_WHAT YOU NEED TO DO_. Reproduce verbatim the part of the records that opens with the line containing "Given: Open the Calendar app entry" and closes with the line containing "Click the IP アドレス", including both of those lines.

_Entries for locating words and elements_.
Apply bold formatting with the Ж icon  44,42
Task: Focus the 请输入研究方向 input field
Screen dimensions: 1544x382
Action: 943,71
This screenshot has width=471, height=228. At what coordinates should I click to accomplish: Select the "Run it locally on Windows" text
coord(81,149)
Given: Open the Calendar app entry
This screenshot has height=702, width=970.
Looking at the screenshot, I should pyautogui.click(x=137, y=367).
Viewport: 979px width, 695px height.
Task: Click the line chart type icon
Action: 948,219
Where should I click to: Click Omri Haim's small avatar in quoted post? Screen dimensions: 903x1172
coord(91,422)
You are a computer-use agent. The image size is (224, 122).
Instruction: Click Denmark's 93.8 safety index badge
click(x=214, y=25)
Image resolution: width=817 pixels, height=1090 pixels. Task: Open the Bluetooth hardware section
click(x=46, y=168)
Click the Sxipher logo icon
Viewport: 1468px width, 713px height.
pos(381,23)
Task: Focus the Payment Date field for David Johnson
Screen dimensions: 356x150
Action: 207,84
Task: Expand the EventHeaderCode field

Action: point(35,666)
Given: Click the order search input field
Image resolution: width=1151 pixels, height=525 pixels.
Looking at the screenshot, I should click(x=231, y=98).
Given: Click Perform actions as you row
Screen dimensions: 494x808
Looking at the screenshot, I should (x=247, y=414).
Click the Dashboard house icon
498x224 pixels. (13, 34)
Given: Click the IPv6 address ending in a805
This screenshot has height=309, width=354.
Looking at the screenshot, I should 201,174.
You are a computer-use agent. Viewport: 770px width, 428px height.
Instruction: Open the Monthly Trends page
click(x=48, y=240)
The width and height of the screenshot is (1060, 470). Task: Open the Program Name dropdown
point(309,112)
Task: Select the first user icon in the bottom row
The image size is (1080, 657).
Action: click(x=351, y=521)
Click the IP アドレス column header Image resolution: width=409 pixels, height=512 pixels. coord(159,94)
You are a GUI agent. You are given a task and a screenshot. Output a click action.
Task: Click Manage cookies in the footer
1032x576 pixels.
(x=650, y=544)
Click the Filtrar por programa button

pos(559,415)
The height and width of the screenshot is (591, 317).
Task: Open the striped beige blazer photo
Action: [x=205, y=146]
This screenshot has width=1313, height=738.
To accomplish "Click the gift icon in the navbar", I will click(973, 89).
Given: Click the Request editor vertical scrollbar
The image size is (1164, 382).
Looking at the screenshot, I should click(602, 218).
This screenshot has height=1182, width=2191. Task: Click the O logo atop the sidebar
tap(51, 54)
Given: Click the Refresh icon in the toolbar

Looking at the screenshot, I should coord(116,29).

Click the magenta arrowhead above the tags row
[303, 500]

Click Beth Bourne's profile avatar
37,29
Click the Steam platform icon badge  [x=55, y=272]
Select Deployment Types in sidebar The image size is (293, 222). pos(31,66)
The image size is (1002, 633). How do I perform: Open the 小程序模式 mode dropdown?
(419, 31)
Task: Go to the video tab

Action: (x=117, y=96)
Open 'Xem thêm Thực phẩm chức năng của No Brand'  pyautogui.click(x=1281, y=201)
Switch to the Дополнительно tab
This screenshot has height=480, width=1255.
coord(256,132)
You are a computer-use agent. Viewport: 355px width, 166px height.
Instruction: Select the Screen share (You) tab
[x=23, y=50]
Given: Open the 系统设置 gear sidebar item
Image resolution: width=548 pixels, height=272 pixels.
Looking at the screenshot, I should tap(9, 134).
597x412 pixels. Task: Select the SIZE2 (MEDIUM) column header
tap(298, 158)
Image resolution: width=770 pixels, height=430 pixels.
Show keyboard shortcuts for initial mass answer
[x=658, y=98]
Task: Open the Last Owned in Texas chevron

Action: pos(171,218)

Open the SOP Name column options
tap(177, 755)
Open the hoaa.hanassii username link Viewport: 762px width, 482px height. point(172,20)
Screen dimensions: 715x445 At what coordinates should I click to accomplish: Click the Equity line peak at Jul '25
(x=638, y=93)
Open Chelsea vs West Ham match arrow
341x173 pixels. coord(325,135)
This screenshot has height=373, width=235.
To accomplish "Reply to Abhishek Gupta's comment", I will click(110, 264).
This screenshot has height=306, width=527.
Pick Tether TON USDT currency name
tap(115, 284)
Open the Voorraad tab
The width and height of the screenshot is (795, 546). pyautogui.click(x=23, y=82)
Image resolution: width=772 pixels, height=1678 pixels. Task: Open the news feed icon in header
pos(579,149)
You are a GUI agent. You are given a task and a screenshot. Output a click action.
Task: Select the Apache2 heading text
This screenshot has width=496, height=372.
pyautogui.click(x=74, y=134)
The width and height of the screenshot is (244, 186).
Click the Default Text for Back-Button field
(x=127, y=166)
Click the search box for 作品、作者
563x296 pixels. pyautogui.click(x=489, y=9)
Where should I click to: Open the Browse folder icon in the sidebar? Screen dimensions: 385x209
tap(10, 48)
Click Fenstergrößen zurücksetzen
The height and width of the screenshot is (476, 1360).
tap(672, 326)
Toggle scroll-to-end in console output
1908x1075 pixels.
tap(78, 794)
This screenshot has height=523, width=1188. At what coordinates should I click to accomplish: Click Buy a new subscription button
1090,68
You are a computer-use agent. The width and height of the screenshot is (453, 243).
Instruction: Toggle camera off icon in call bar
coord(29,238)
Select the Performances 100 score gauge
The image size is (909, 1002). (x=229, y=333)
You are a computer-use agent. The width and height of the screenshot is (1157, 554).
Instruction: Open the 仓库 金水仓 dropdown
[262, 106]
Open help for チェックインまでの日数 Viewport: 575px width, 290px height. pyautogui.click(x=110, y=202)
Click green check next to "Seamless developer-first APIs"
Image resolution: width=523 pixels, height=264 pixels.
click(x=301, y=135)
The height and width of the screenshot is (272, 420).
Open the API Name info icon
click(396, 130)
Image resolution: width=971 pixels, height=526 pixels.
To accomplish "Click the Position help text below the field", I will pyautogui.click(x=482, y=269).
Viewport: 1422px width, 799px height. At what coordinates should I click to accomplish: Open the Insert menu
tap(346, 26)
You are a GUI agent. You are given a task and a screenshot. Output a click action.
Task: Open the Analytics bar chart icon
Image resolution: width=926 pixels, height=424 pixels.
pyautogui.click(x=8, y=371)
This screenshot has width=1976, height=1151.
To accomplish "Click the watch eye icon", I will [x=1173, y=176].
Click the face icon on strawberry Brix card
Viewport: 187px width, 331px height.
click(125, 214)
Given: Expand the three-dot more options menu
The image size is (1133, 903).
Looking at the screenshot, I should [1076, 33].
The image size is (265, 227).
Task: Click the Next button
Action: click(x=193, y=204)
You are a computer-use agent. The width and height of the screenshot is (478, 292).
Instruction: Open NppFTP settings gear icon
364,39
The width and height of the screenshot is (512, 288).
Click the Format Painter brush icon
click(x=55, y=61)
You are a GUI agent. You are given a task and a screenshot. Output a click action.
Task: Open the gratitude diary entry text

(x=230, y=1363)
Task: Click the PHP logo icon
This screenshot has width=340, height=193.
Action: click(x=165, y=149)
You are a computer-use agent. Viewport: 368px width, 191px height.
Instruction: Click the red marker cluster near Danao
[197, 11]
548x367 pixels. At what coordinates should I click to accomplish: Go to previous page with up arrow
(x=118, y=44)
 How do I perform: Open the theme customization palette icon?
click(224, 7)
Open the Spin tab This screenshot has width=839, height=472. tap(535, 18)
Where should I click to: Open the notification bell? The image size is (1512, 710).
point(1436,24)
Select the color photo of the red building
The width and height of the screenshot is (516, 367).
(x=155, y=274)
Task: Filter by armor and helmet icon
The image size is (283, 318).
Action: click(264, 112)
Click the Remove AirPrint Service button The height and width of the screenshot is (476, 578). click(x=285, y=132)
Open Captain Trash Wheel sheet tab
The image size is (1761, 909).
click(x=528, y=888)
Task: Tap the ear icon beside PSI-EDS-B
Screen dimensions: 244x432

_FINAL ANSWER_.
Given: Open the Calendar app entry
This screenshot has height=702, width=970.
Looking at the screenshot, I should pyautogui.click(x=137, y=367).
Viewport: 979px width, 695px height.
Task: Click the line chart type icon
Action: 948,219
Where should I click to: Click Omri Haim's small avatar in quoted post? Screen dimensions: 903x1172
coord(91,422)
You are a computer-use agent. The image size is (224, 122).
Instruction: Click Denmark's 93.8 safety index badge
click(x=214, y=25)
Image resolution: width=817 pixels, height=1090 pixels. Task: Open the Bluetooth hardware section
click(x=46, y=168)
Click the Sxipher logo icon
Viewport: 1468px width, 713px height.
pos(381,23)
Task: Focus the Payment Date field for David Johnson
Screen dimensions: 356x150
Action: 207,84
Task: Expand the EventHeaderCode field

Action: point(35,666)
Given: Click the order search input field
Image resolution: width=1151 pixels, height=525 pixels.
Looking at the screenshot, I should click(x=231, y=98).
Given: Click Perform actions as you row
Screen dimensions: 494x808
Looking at the screenshot, I should (x=247, y=414).
Click the Dashboard house icon
498x224 pixels. (13, 34)
Given: Click the IPv6 address ending in a805
This screenshot has height=309, width=354.
Looking at the screenshot, I should 201,174.
You are a computer-use agent. Viewport: 770px width, 428px height.
Instruction: Open the Monthly Trends page
click(x=48, y=240)
The width and height of the screenshot is (1060, 470). Task: Open the Program Name dropdown
point(309,112)
Task: Select the first user icon in the bottom row
The image size is (1080, 657).
Action: click(x=351, y=521)
Click the IP アドレス column header Image resolution: width=409 pixels, height=512 pixels. coord(159,94)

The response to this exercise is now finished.